**REQUEST:** Rewrite all the items below, replacing "screenshot" with "capture" and changing nothing else. Leave the pictures out of your version.

(Records from a collection)
_ _ _ _
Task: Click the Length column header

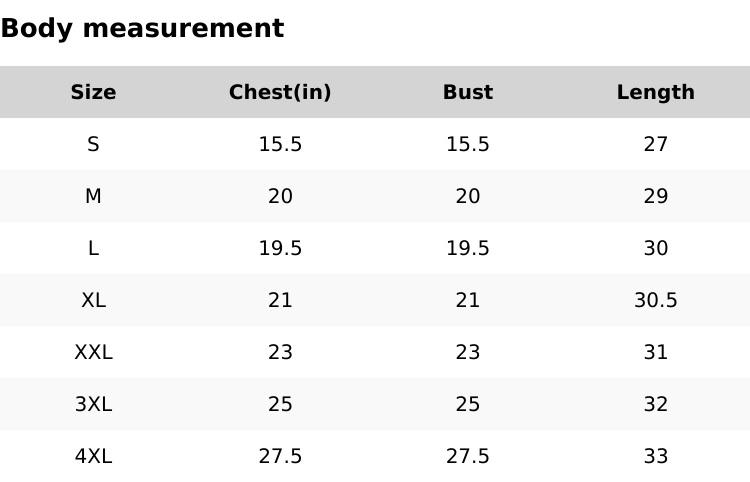Action: pyautogui.click(x=655, y=92)
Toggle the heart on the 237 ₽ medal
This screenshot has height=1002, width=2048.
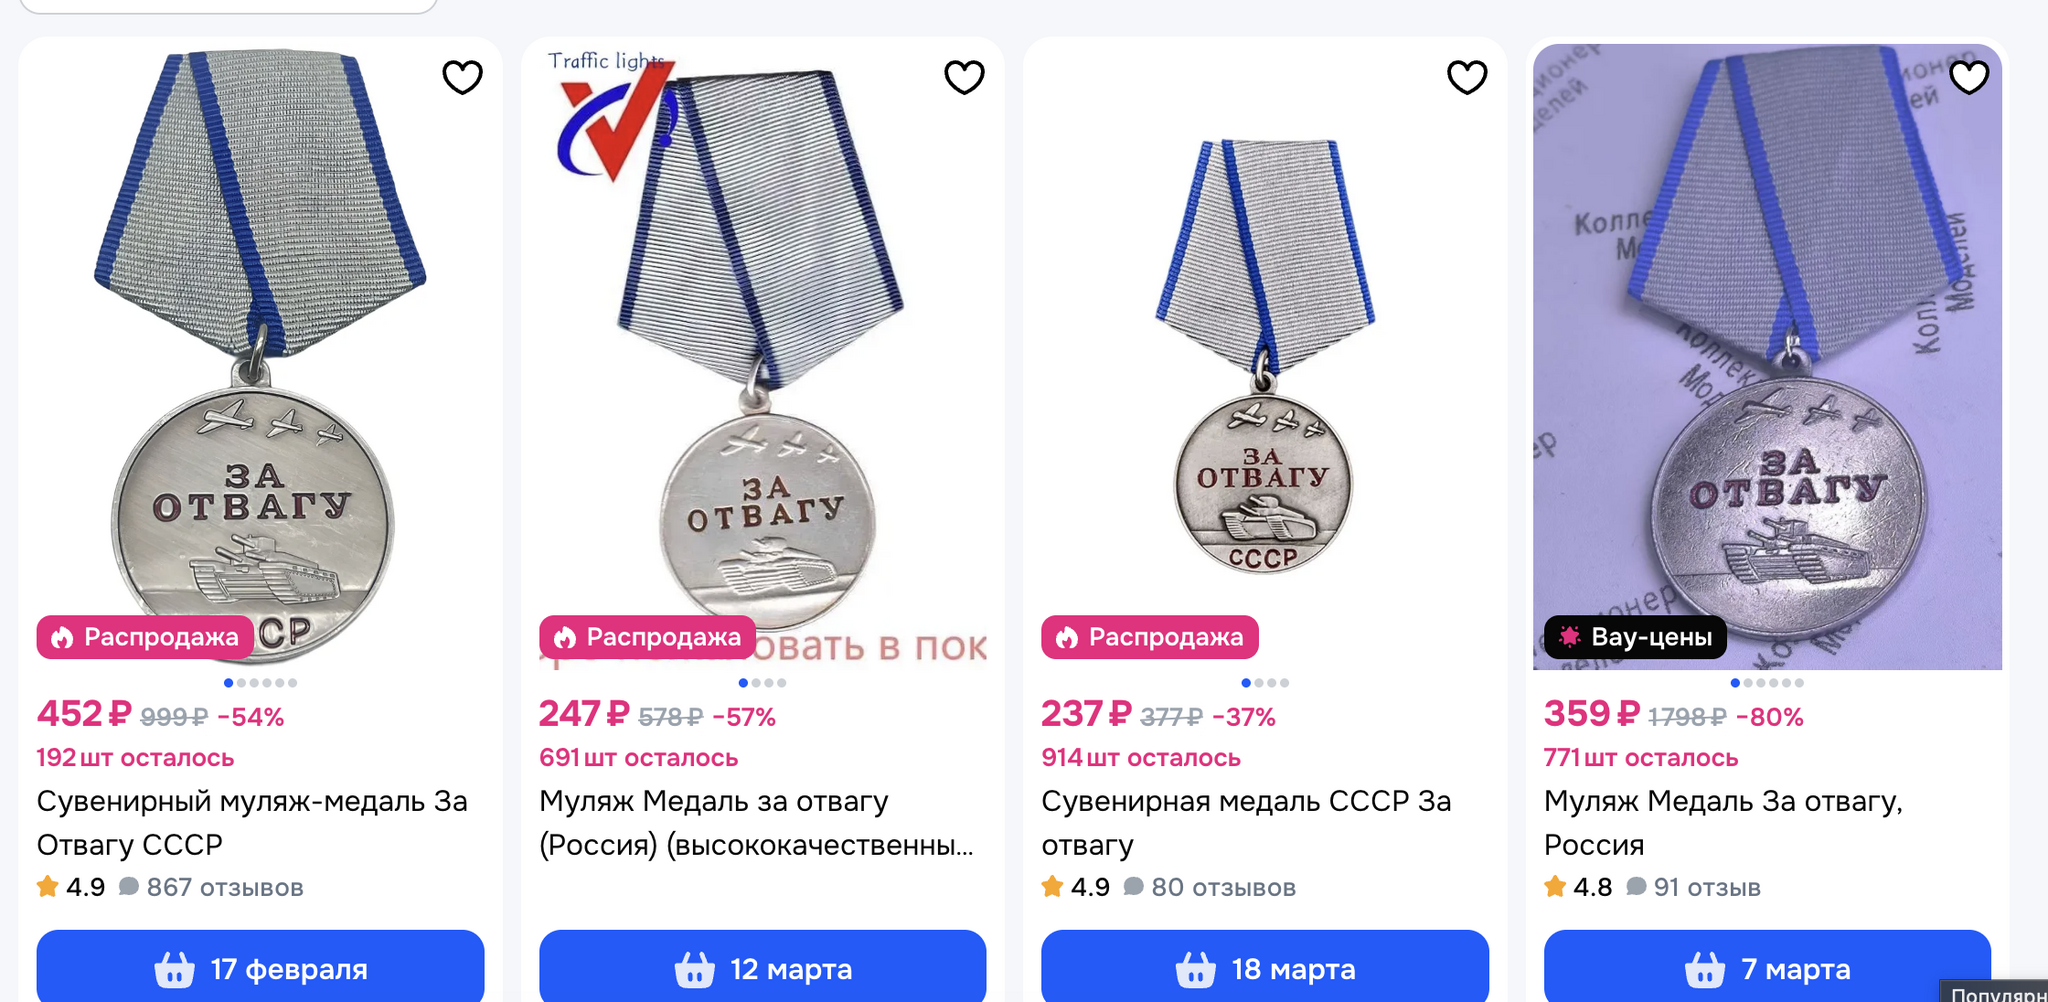coord(1467,77)
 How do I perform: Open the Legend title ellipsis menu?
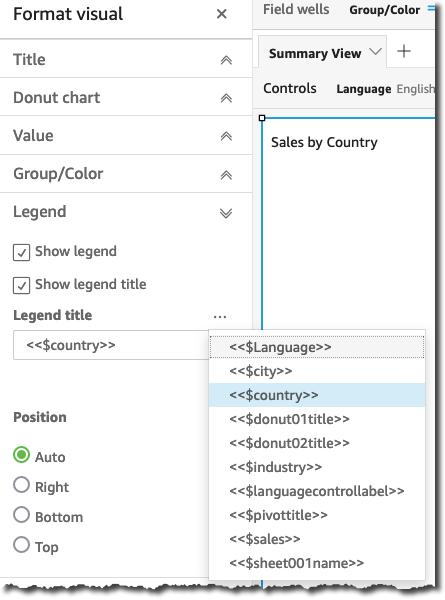click(220, 316)
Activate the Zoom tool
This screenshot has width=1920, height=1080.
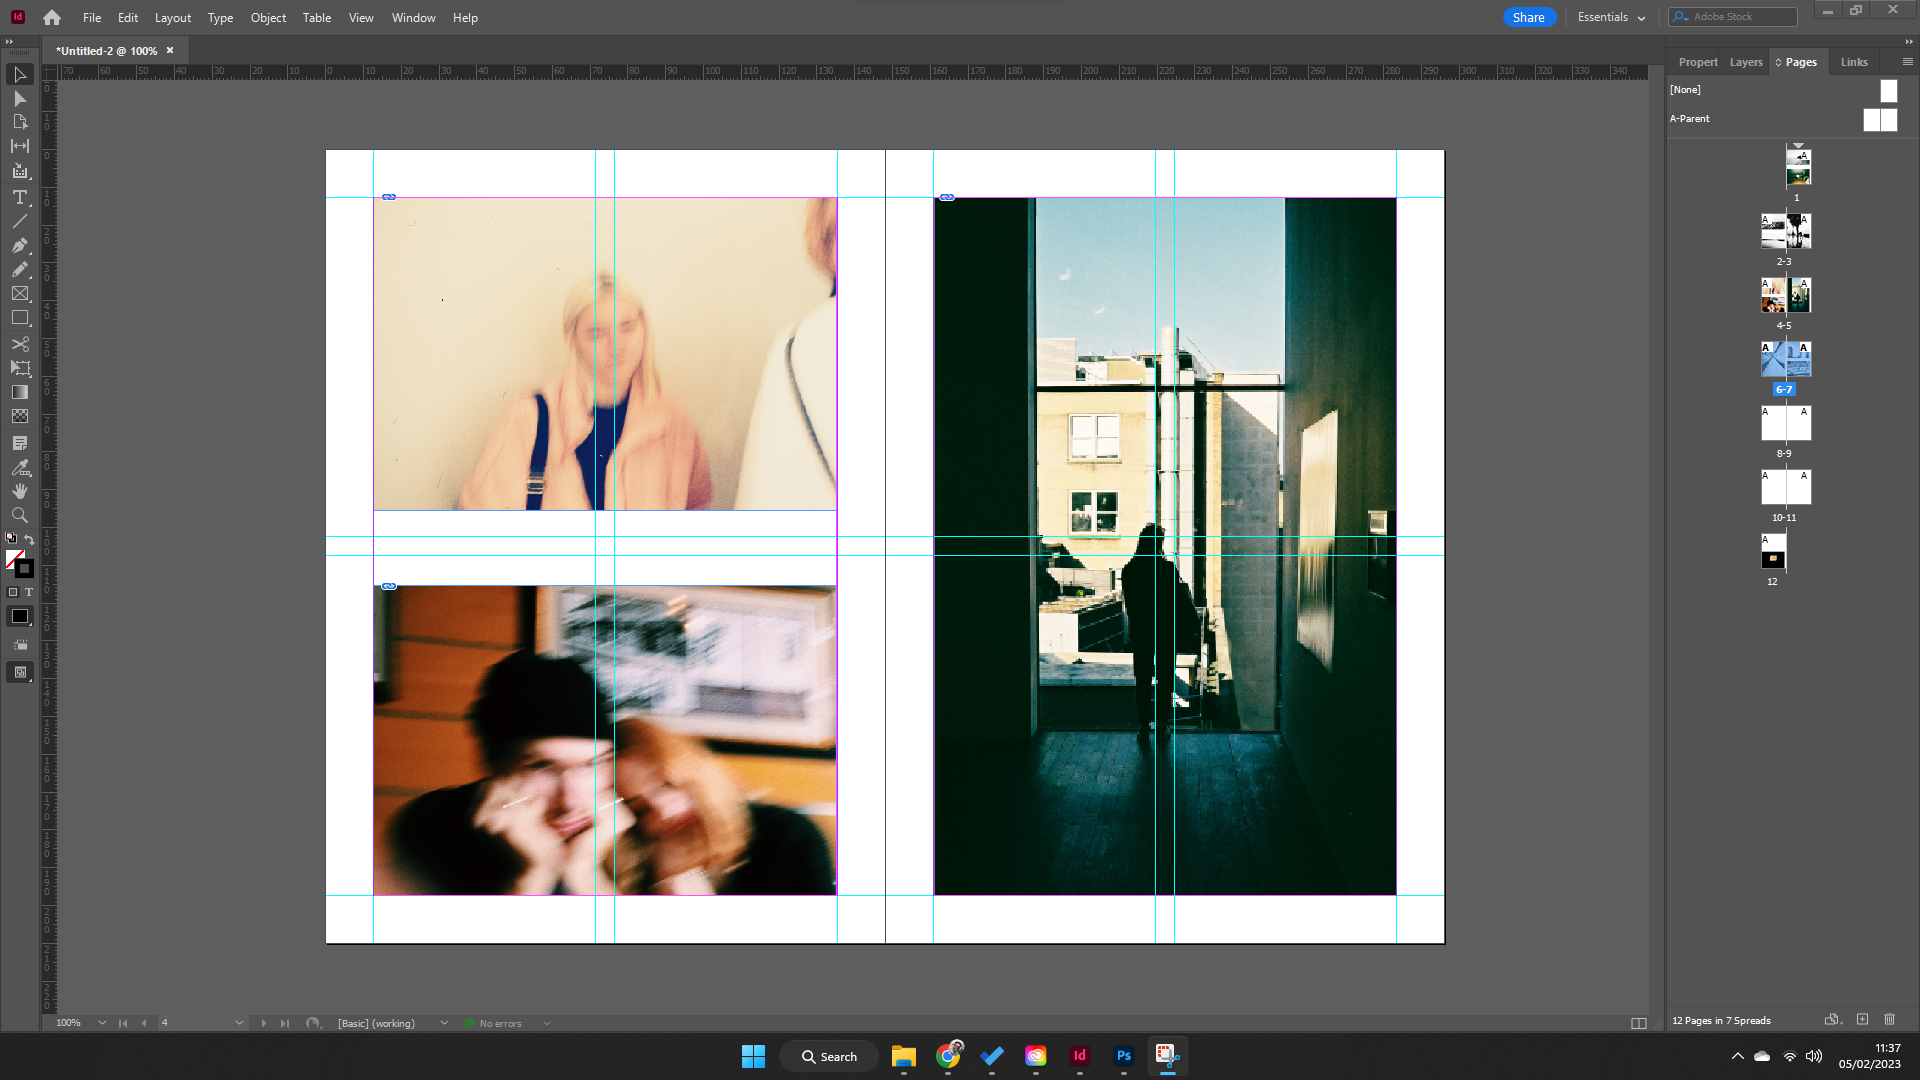tap(19, 515)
_ _ _ _
**SOLUTION BELOW:**
Task: Click the Length column header

Action: pyautogui.click(x=655, y=92)
Toggle the heart on the 237 ₽ medal
This capture has height=1002, width=2048.
coord(1467,77)
 How do I perform: Open the Legend title ellipsis menu?
click(220, 316)
Activate the Zoom tool
This capture has width=1920, height=1080.
tap(19, 515)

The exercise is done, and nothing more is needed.